A questão da capilaridade não seria problema porque o espaço poderia ser preenchido pelas cooperativas de crédito, também presentes em pequenos municípios. Além disso, diz Bohn, no futuro será cada vez menos necessária a existência de agências físicas.
Avaliação de momento e finalidade
Há correntes que ponderam que este não seria o momento adequado para a privatização do Banrisul e que analisam a questão do ponto de vista do que será feito com o dinheiro.

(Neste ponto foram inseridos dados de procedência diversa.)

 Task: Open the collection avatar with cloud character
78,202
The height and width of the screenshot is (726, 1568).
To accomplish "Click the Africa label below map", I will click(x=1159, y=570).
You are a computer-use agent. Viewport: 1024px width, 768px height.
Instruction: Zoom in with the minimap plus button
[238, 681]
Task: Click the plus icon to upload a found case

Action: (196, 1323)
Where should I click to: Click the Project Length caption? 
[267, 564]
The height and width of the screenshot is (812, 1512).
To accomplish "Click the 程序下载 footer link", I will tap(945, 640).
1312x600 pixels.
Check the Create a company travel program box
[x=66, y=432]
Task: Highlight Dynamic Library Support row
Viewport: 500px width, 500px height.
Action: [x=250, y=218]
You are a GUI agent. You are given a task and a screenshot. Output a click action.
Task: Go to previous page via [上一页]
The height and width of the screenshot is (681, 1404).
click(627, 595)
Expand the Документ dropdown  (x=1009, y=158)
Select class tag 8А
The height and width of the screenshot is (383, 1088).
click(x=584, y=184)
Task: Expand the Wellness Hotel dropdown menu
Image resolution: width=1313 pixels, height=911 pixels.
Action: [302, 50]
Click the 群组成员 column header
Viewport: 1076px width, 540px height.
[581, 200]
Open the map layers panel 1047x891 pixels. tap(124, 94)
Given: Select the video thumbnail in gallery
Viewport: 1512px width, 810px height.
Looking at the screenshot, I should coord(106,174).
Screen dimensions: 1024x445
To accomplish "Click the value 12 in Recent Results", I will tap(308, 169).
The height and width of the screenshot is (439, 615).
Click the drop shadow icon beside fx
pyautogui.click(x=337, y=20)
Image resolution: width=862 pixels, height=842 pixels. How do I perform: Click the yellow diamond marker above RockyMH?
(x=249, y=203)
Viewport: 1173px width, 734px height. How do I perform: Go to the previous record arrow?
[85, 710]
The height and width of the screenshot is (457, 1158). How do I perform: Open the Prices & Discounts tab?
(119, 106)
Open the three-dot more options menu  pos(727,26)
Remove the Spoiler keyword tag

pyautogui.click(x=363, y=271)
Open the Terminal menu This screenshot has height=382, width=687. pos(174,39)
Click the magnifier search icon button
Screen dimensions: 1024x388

O vice-presidente da divisão de economia da Federação das Associações Comerciais e de Serviços (Federasul), Fernando Marchet, avalia que, em uma eventual operação, o Estado teria muito mais a ganhar se não fizesse o processo agora.
O raciocínio é de que, como o país recém está saindo da uma recessão, o banco tende a melhorar seus números. Além disso, há negócios que ainda não estão maduros. Tenderia a se valorizar.
Com a economia melhorando, o Banrisul vai aumentar a concessão de crédito e, ao mesmo tempo, pela redução da inadimplência, reduzir provisões contra calotes.
Há ainda espaço para crescer no mercado na área de cartões, seguros (relativamente nova no Banrisul) e ganhos por melhorias internas com tecnologia.
Outro ponto apontado mesmo por quem se diz favorável à privatização é o uso do dinheiro. Se os recursos forem usados apenas para gastos de custeio, uma eventual venda do Banrisul não é vista como positiva. Seria um alívio de curto prazo e os problemas crônicos persistiriam.
A venda é considerada positiva se for utilizada para diminuir dívidas que sufocam o Estado e atrapalham suas funções básicas ou gerar investimentos estruturantes. É como empresa ou família que, endividada, vende um bem para quitar as dívidas. A questão é continuar com o comportamento que levou ao problema.